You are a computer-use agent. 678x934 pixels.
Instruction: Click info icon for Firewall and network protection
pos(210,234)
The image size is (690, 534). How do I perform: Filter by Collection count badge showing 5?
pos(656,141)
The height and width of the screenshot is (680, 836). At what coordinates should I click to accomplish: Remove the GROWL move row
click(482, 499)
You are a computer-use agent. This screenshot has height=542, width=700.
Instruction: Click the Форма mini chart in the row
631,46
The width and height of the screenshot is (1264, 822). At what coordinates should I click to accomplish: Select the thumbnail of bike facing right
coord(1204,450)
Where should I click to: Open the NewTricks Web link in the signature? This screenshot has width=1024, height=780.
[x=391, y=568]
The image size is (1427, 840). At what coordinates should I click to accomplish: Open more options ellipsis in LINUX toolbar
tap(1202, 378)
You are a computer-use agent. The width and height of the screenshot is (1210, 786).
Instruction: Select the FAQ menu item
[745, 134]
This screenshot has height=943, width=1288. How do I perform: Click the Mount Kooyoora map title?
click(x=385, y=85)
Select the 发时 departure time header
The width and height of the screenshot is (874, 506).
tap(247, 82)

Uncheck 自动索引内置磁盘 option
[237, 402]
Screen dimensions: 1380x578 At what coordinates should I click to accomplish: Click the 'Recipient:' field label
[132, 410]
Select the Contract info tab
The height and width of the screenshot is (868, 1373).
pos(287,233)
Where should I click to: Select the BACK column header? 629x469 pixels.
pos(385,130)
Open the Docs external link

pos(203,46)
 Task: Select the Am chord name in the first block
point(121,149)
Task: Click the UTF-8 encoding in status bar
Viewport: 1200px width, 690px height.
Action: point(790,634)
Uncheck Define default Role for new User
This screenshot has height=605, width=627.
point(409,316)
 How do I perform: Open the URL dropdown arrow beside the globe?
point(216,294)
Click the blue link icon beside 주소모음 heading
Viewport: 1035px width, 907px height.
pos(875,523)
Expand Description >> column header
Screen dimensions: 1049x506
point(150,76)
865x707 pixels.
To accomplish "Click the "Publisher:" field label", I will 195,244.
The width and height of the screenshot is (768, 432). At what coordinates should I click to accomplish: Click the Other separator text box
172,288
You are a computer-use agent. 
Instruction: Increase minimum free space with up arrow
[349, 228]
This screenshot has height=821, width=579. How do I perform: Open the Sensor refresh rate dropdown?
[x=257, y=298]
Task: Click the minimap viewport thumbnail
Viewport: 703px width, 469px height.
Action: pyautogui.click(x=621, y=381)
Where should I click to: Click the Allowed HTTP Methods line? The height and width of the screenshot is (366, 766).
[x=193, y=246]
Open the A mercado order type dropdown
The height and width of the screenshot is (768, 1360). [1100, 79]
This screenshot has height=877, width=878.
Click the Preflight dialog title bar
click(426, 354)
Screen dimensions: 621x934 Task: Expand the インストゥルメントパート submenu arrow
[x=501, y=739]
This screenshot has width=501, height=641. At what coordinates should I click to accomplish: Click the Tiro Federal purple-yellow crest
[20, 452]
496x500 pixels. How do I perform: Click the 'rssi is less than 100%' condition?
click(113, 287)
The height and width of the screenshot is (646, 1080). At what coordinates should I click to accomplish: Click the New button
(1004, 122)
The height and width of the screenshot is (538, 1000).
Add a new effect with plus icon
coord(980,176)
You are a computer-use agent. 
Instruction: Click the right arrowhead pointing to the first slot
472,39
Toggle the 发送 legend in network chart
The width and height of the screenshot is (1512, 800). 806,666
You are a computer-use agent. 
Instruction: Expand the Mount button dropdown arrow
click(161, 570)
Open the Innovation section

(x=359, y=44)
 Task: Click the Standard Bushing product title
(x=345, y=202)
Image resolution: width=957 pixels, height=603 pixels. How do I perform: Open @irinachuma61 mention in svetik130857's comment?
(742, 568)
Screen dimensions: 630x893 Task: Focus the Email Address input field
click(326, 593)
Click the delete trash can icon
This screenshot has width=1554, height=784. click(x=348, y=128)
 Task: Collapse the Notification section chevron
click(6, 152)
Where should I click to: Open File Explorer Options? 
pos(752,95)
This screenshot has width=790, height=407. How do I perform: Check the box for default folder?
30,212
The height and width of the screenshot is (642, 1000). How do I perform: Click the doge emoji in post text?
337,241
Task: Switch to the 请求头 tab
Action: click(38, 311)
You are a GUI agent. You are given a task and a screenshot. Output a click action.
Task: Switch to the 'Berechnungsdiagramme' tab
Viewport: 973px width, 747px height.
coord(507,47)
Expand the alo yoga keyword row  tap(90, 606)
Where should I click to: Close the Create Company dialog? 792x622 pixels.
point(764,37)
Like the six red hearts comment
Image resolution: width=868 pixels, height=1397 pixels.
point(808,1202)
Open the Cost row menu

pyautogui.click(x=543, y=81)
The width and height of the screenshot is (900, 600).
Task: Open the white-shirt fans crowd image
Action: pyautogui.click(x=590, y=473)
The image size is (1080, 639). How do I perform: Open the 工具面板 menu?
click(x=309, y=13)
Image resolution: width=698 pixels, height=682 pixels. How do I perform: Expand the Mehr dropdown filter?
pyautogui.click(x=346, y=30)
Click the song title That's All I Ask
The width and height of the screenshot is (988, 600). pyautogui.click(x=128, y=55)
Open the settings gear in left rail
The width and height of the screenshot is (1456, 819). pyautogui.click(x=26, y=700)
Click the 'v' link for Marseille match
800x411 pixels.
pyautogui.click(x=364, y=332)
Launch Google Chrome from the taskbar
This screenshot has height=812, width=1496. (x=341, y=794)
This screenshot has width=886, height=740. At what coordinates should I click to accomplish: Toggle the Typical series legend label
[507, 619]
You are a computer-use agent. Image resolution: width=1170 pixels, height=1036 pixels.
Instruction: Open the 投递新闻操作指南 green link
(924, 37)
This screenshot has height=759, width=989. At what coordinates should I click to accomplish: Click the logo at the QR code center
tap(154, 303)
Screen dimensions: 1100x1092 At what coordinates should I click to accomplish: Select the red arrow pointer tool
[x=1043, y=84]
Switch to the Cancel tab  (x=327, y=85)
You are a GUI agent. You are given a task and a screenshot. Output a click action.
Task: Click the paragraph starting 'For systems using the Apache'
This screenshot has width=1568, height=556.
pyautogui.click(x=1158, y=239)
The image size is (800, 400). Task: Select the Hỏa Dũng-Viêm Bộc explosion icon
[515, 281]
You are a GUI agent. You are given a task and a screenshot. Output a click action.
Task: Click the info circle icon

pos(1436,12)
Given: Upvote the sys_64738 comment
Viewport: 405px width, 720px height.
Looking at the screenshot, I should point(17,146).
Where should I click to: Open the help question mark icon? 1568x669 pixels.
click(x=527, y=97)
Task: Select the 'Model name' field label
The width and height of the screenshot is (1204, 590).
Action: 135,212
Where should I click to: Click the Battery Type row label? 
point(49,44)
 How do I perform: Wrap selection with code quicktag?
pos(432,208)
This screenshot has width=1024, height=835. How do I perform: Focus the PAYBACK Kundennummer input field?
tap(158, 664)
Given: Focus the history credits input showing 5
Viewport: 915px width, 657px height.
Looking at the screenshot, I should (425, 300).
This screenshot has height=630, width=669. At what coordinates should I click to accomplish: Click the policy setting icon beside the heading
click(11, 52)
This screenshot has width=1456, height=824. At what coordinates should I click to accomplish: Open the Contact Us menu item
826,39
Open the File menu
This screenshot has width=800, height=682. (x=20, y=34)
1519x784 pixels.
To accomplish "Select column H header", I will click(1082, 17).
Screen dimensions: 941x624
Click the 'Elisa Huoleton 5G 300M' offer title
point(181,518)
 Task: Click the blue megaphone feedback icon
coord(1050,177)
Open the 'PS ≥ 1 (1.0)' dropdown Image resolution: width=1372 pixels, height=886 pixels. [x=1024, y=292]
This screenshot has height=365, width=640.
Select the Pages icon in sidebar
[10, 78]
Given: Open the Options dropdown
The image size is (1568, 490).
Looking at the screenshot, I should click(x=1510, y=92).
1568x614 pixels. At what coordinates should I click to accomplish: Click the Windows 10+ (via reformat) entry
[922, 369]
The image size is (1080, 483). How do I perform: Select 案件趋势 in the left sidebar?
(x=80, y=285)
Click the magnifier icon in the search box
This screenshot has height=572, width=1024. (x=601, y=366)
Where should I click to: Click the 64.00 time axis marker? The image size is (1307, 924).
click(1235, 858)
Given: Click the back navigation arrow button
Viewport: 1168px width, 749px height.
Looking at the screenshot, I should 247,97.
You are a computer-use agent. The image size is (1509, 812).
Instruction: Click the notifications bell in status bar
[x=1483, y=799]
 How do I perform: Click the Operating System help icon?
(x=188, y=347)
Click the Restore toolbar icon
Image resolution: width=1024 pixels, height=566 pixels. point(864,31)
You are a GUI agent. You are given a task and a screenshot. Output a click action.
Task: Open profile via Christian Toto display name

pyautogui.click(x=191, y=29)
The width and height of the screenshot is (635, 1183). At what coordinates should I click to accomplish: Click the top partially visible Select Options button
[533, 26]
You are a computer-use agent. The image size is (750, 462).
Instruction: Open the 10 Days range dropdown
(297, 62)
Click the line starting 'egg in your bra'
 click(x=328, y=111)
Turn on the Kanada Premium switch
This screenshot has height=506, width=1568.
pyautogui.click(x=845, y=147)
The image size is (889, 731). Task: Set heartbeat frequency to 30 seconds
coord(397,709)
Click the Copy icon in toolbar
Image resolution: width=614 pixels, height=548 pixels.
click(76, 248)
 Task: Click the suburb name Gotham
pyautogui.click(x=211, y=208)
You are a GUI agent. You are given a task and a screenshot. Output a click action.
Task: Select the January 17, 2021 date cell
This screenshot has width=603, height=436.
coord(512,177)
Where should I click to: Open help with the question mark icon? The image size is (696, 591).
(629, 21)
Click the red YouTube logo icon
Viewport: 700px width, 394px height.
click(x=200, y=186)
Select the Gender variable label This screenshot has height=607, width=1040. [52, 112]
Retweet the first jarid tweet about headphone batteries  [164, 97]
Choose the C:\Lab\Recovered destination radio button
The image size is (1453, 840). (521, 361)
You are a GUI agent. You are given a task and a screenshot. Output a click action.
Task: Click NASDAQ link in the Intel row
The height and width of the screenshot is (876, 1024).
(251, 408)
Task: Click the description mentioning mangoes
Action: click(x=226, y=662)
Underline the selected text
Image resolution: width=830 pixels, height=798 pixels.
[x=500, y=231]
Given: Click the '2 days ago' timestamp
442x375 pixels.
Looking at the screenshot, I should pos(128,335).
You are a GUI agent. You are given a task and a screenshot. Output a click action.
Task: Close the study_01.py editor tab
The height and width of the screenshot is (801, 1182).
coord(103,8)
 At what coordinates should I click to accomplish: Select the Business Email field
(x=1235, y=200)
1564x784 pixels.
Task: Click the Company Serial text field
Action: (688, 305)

::::::::

■ Work to be completed ■
Starting at the line where "The height and width of the screenshot is (801, 1182)." appears, write out every line exactly as it stands until the listing ends, and add nothing.

■ Solution ■
The height and width of the screenshot is (801, 1182).
coord(103,8)
 At what coordinates should I click to accomplish: Select the Business Email field
(x=1235, y=200)
1564x784 pixels.
Task: Click the Company Serial text field
Action: (688, 305)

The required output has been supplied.